►

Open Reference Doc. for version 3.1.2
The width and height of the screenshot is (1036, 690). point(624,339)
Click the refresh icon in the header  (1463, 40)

◄
►

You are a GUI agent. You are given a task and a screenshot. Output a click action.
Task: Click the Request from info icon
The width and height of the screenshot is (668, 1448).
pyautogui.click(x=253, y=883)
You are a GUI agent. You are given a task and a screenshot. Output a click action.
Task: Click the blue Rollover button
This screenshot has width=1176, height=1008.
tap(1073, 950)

◄

TO DO ▸ Lay out every row from the one containing "Open Reference Doc. for version 3.1.2" down to the one containing "Click the refresh" as a two-column CSV headed request and answer. Put each row's text and its answer in one quoted field each, with any line breaks replaced by spaces.

FINAL RESULT ▸
request,answer
"Open Reference Doc. for version 3.1.2","The width and height of the screenshot is (1036, 690). point(624,339)"
"Click the refresh icon in the header","(1463, 40)"